+++ INPUT

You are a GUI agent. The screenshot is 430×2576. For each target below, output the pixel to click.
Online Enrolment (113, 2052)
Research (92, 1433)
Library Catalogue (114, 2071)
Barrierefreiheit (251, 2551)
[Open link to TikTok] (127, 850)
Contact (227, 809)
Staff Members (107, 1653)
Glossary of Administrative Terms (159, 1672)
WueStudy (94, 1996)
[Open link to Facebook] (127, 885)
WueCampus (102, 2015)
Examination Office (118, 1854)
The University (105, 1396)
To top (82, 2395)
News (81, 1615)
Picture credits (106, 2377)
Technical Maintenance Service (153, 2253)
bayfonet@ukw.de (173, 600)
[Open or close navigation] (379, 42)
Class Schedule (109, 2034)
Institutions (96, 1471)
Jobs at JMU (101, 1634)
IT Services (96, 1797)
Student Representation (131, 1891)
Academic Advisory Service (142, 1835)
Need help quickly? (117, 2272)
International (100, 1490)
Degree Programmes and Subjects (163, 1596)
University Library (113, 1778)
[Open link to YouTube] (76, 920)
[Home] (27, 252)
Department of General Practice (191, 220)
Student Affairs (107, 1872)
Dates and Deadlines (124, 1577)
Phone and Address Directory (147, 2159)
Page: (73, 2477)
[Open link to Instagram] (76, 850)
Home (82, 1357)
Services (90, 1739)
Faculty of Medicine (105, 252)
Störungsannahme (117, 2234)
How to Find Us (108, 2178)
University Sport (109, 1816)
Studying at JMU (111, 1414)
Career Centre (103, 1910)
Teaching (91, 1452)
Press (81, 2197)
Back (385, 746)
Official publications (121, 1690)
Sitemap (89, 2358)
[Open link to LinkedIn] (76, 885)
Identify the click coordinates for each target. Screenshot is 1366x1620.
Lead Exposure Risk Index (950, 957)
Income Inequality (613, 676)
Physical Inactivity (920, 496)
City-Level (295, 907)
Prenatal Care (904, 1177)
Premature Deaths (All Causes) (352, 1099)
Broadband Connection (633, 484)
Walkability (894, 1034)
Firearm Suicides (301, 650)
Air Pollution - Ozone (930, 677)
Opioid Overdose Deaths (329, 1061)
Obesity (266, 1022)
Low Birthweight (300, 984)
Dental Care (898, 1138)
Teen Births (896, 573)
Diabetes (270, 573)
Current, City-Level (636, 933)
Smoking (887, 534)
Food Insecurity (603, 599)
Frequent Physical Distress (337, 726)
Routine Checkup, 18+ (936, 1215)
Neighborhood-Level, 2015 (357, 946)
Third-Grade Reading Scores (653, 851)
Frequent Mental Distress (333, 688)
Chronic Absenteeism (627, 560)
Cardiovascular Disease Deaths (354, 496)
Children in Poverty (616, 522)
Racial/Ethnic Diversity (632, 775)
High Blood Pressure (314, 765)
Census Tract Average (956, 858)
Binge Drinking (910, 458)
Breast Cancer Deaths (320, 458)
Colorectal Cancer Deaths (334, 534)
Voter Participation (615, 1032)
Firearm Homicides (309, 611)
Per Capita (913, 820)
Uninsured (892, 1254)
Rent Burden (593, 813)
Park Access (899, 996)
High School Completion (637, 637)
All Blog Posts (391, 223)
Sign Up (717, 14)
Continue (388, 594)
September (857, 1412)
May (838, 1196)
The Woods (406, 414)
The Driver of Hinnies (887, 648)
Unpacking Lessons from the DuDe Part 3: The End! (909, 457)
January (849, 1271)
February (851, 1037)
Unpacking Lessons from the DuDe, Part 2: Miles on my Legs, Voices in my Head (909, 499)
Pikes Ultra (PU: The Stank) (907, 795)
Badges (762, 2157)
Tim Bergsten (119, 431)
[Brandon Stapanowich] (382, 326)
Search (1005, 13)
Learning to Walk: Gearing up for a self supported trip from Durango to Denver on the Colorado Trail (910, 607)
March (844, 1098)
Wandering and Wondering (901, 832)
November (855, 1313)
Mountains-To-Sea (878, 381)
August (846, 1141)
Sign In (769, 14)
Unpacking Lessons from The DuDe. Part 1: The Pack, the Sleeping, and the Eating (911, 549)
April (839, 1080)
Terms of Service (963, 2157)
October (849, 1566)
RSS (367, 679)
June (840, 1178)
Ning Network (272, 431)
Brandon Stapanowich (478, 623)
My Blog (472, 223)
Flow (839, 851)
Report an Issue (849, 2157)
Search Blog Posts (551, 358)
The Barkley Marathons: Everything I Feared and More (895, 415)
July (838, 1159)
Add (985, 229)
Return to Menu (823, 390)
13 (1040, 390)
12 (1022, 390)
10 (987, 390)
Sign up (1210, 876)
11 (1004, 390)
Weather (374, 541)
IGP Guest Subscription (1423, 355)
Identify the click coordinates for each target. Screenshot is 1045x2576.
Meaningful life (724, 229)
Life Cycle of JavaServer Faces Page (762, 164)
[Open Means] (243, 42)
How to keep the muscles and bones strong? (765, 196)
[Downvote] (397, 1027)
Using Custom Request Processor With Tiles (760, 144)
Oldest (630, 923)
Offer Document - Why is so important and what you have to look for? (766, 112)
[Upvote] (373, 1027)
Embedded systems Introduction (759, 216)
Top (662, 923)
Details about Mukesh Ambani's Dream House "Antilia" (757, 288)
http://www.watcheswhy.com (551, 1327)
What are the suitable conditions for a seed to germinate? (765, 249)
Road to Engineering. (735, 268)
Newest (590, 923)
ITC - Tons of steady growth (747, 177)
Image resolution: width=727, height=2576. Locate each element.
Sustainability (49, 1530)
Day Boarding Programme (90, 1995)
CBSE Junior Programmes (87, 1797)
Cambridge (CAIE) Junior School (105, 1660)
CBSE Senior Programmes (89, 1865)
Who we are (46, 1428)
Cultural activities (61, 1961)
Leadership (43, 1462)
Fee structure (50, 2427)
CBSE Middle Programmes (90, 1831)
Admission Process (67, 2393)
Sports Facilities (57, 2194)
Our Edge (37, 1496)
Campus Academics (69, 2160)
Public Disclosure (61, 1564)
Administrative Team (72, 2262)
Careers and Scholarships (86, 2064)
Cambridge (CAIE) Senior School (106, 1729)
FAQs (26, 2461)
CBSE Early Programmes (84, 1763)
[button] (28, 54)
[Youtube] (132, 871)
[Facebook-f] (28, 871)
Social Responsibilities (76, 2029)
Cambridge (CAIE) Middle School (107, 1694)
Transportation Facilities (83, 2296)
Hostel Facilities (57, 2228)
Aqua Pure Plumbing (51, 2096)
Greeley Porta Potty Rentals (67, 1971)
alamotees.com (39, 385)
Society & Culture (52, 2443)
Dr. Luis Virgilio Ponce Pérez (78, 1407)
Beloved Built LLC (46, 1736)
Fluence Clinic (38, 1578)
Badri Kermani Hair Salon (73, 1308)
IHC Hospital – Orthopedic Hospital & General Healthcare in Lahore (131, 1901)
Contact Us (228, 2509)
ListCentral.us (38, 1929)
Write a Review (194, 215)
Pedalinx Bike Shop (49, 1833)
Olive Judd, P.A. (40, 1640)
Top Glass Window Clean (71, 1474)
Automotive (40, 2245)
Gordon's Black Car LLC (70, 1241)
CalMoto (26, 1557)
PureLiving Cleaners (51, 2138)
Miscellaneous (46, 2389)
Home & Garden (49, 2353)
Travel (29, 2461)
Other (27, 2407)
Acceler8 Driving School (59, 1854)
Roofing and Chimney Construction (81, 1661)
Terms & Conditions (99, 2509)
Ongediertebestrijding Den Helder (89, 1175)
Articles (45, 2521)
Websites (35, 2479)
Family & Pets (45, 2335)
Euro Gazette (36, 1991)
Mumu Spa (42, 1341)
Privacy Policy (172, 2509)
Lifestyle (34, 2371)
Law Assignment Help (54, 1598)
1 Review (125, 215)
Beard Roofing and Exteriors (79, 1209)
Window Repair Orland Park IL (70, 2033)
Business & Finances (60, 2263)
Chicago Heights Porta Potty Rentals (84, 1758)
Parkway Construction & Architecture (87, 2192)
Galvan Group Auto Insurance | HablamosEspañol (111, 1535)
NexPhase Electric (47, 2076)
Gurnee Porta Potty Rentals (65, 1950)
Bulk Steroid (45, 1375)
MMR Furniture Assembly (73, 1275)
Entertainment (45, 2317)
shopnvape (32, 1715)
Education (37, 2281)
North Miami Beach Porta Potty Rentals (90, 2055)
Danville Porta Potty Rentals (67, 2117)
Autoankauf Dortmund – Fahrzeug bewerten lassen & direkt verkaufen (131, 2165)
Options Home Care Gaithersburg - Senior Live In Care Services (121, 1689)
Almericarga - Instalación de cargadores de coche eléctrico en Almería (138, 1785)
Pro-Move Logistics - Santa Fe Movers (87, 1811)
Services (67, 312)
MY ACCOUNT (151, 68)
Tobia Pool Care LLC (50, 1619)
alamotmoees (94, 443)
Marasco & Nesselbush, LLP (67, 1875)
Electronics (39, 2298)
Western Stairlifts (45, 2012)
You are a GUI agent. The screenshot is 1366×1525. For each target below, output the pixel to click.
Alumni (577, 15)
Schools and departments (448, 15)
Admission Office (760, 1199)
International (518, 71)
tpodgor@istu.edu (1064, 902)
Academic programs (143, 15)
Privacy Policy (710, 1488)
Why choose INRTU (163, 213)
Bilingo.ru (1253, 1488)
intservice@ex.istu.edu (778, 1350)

++++++

## PROMPT
Repeat the entries above exactly, beginning at their first line and ending with the line that contains "Official publications (121, 1690)", with nothing added.

## TASK ANSWER
You are a GUI agent. The screenshot is 430×2576. For each target below, output the pixel to click.
Online Enrolment (113, 2052)
Research (92, 1433)
Library Catalogue (114, 2071)
Barrierefreiheit (251, 2551)
[Open link to TikTok] (127, 850)
Contact (227, 809)
Staff Members (107, 1653)
Glossary of Administrative Terms (159, 1672)
WueStudy (94, 1996)
[Open link to Facebook] (127, 885)
WueCampus (102, 2015)
Examination Office (118, 1854)
The University (105, 1396)
To top (82, 2395)
News (81, 1615)
Picture credits (106, 2377)
Technical Maintenance Service (153, 2253)
bayfonet@ukw.de (173, 600)
[Open or close navigation] (379, 42)
Class Schedule (109, 2034)
Institutions (96, 1471)
Jobs at JMU (101, 1634)
IT Services (96, 1797)
Student Representation (131, 1891)
Academic Advisory Service (142, 1835)
Need help quickly? (117, 2272)
International (100, 1490)
Degree Programmes and Subjects (163, 1596)
University Library (113, 1778)
[Open link to YouTube] (76, 920)
[Home] (27, 252)
Department of General Practice (191, 220)
Student Affairs (107, 1872)
Dates and Deadlines (124, 1577)
Phone and Address Directory (147, 2159)
Page: (73, 2477)
[Open link to Instagram] (76, 850)
Home (82, 1357)
Services (90, 1739)
Faculty of Medicine (105, 252)
Störungsannahme (117, 2234)
How to Find Us (108, 2178)
University Sport (109, 1816)
Studying at JMU (111, 1414)
Career Centre (103, 1910)
Teaching (91, 1452)
Press (81, 2197)
Back (385, 746)
Official publications (121, 1690)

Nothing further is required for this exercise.